In comparison, General Motors [GM] and Ford [F] share prices have accelerated so far this year, up 30% and 56%, respectively, as they pump billions into making the shift to electric vehicles (EV).
However, the Tesla share price has sparked back into life over the past month, up 8.1%, beating General Motors and Ford's respective 7.7% and 4.6% loss over the same period.
One person taking advantage of the spike in the Tesla share price is its chair Robyn Denholm, who sold 31,250 shares worth more than $22m, according to a regulatory filing. Denholm has been on the Tesla board since 2014, taking the role of chairman after Elon Musk, CEO of Tesla, was forced to give up the role following a settlement with the Securities and Exchange Commission (SEC).
Denholm sold her shares on 2 August, when they were trading in the $709.94 and $698.40 range.
What makes the share sale interesting is that Elon Musk could soon be able to retake the role of chair. As part of the settlement with the SEC in 2018, Musk had to take a three-year enforced hiatus from the role. Dana Hull, writing in Bloomberg, speculates that Musk testifying and tweeting that he no longer wants to be CEO, along with saying that he doesn't plan to attend earnings calls by default, could be indications that Musk is set to move roles.

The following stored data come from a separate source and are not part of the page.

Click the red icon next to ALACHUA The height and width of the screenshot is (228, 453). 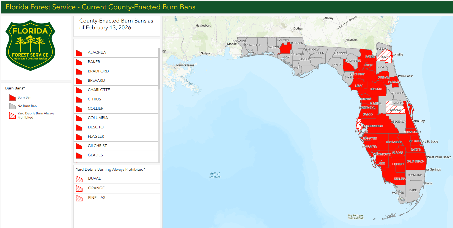click(79, 53)
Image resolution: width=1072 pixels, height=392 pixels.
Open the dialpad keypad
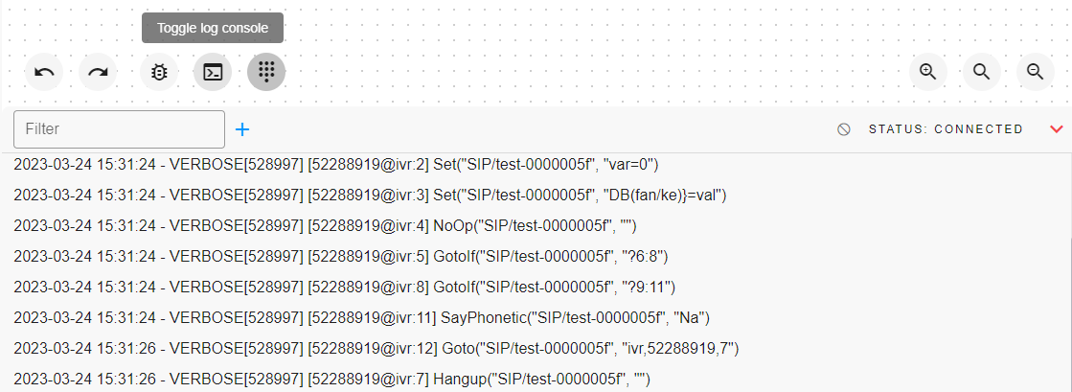[x=266, y=72]
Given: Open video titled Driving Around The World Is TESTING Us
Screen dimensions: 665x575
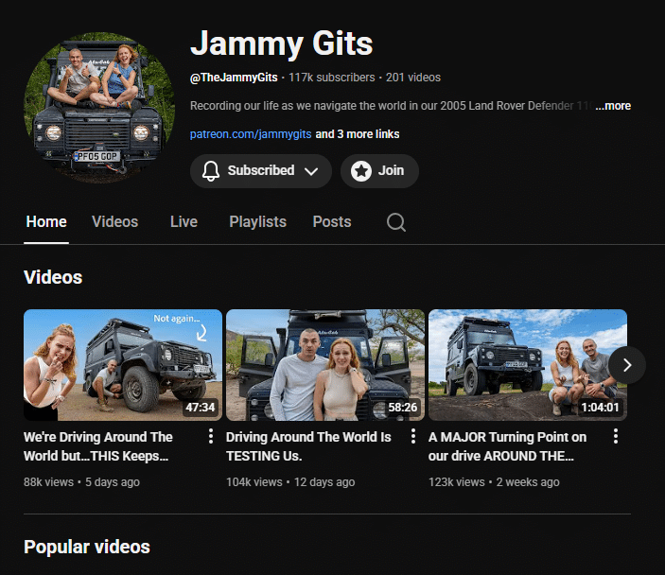Looking at the screenshot, I should tap(308, 446).

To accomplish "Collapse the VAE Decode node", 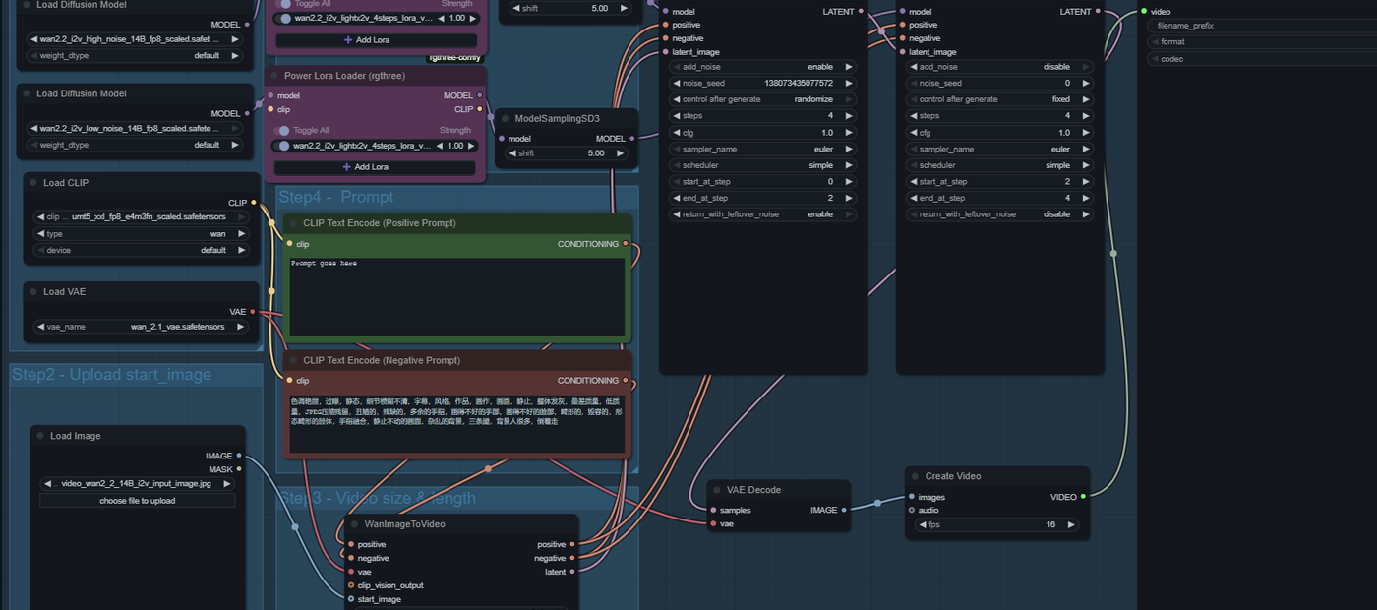I will point(715,490).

"Are these indications that Musk is about to resume the chairman role but is ready to exit as CEO? And if that's the case, who on earth could serve as CEO of a company so intertwined with Musk's brash, outsized persona?" Hull writes.
Hull suggests that investors keep an eye out for Tesla's proxy statement - a document that publicly traded companies are required to send out before the annual shareholder meeting. Last year's shareholder meeting was held in September. For better-or-worse Tesla is intertwined with Musk's public persona, in much the same way Steve Jobs was at Apple [AAPL] or Bill Gates at Facebook [FB], so any decision to move roles - especially if it means being less involved in the day-to-day running of the company - is likely to move the Tesla share price.
August 2021 will go down as a pivotal month for the US's move to EVs. President Joe Biden's executive order that EVs should make up 50% of new car sales by the end of the decade should spur the boom for EV sales. Biden has also earmarked $7.5bn to improve the infrastructure for electric vehicles to increase the number of charging stations available throughout the country.
Over the past month, the electric vehicle theme has climbed 2.31% as of 10 August close, according to Opto'sthematic ETF screener. Among the ETFs making the biggest moves are the Global X Autonomous & Electric Vehicles ETF, up 4.66% over the month, and the KraneShares Electric Vehicles & Future Mobility ETF, up 5.14%. Topping the leaderboard in terms of individual equities is China's BYD [BYD], Arcimoto [FUV] and Chrysler owner Stellantis [STLA].
How much of a head start Tesla has had on the competition from Detroit and whether it can keep delivering sales growth - in the second quarter, it delivered a record 201,250 vehicles - will determine how far the stock can grow. Musk has in the past talked about selling 20 million vehicles per year by 2030. Gary Black, a managing partner at The Future Fund, said in an interview with Barron's that more competition is good for Tesla because the electric car maker continues to lead in electric vehicle performance wherever new models are coming up.
Among the analysts, Tesla has a $655.12 price target, which would see a 7.7% upside on the 10 August close. Ford has a $14.98 target, representing an 8.4% uptick, General Motors has a $72.14 target, representing a 33% climb, and Stellantis has a $23.39 target, representing a 10.9% gain.